When constructing music, complexity is a highly volatile tack. Done well, complexity can add a distinctive layer to an otherwise conventional approach – think of how Master Of Puppets’ quickly shifting time signatures add to the song. Carefully practiced, complexity can also evoke moods that are difficult to replicate through traditional means – a feat achieved throughout Cynic’s entire catalogue, for example.
In metal, however, the application of complexity is often ham-fisted and done for its own sake. This frequently manifests as music that can be identified by the presence of the phrase “influenced by Meshuggah”, where sonics takes a clear back seat to mathematics.
Many times, excessive complexity takes work to appreciate. I personally think that The Dillinger Escape Plan and Between The Buried And Me are two of the best active metal acts today, but it’s hard to find condemnation in my heart for people who say they don’t get what those bands are doing.
When complexity is at it’s best, it’s almost imperceptible to your average listener. Anybody who has ever played in a band knows that Rush is flying at altitudes most of us will never touch, but your average classic rock listener perceives precious little difference in complexity between The Spirit Of Radio and, we’ll say Hot Blooded. Metallica was also a master of `invisible’ complexity – Beavis and Butthead themselves could recite the entirety of And Justice For All without any knowledge of the sophisticated composition that underpinned the headbanging.
The best way to incorporate complexity, in my experience, is to approach it like a stompbox. Just as the balance between clean and distortion creates dynamics that take listeners through a song’s natural peaks and troughs, the careful application of both complexity and convention can have an equally powerful impact, weaving emotional textures that serve as an expression of the individual artist.
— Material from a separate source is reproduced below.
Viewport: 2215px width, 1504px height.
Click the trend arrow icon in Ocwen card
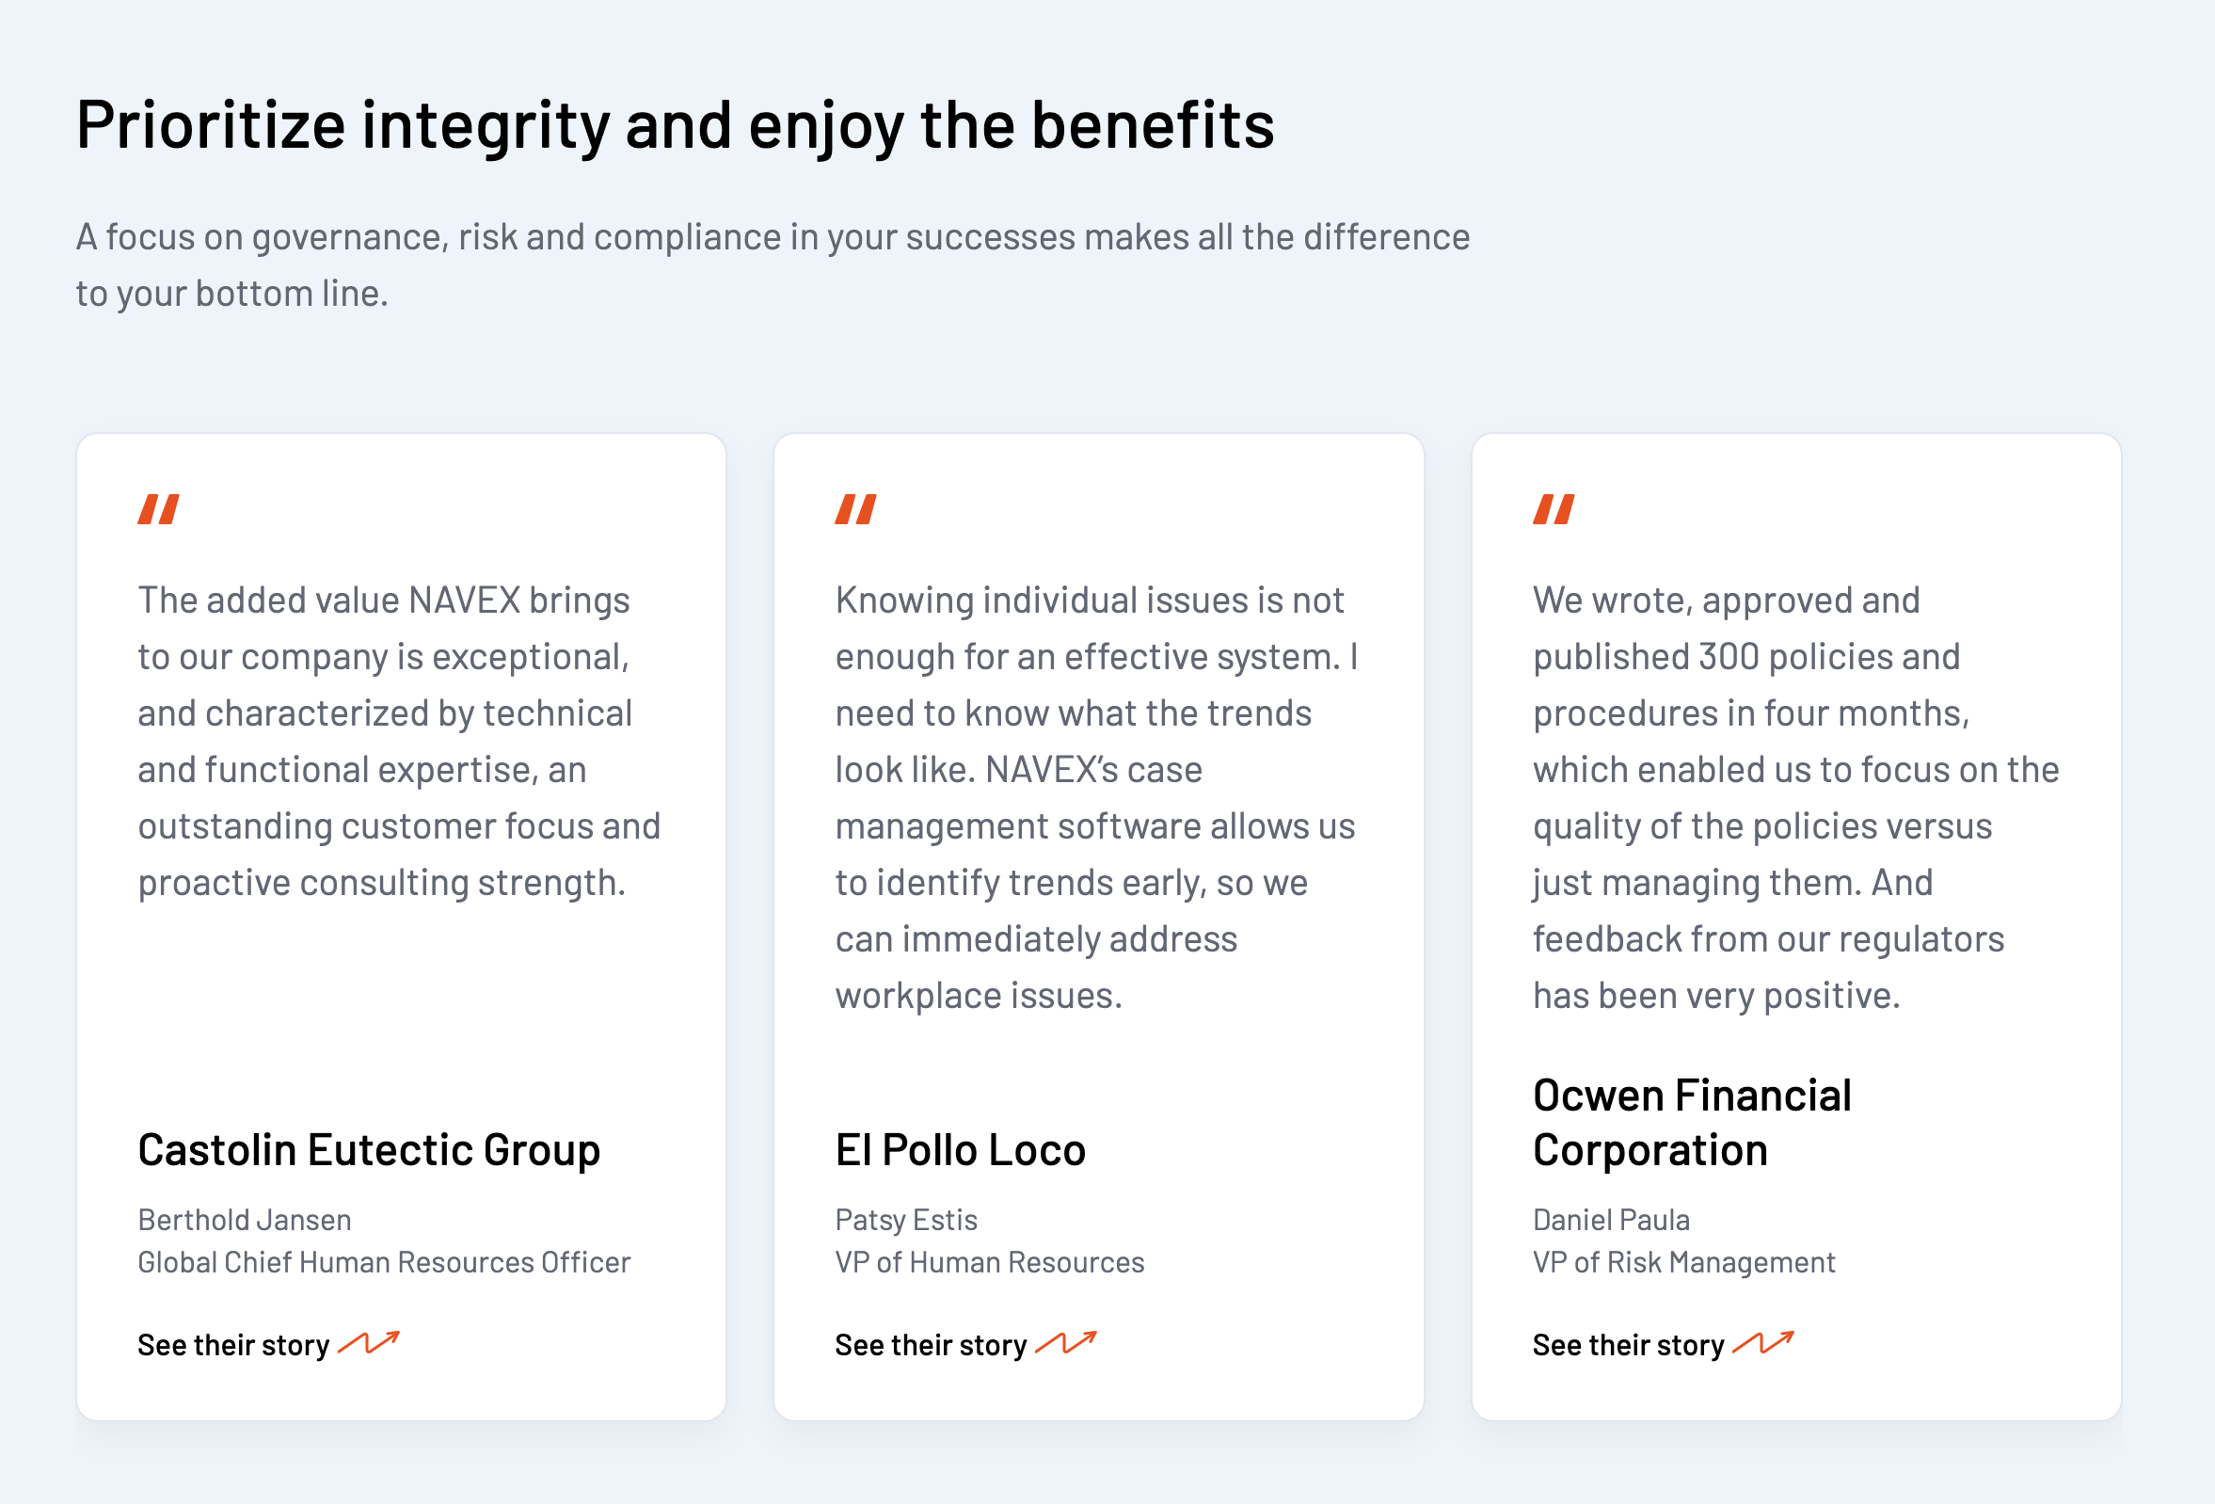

Which brings me to Nopathy.
Nopathy, a self-described poly-genre metal band from Minneapolis and one of our favorite acts, has mastered the art of balancing complexity, simplicity and convention in order to mold a highly original sound. Nopathy possesses the ability to synthesize a coherent, powerful milieu from ideas that could easily dissolve into a hot mess – a strength attributable to the band’s extensive experience. Seasoned veterans of various Minnesota bands, few acts boast as many combined years of on-stage experience as guitarists Tony Williams and Chris Colaianni, bassist Stunner Magnuson and drummer John Standish.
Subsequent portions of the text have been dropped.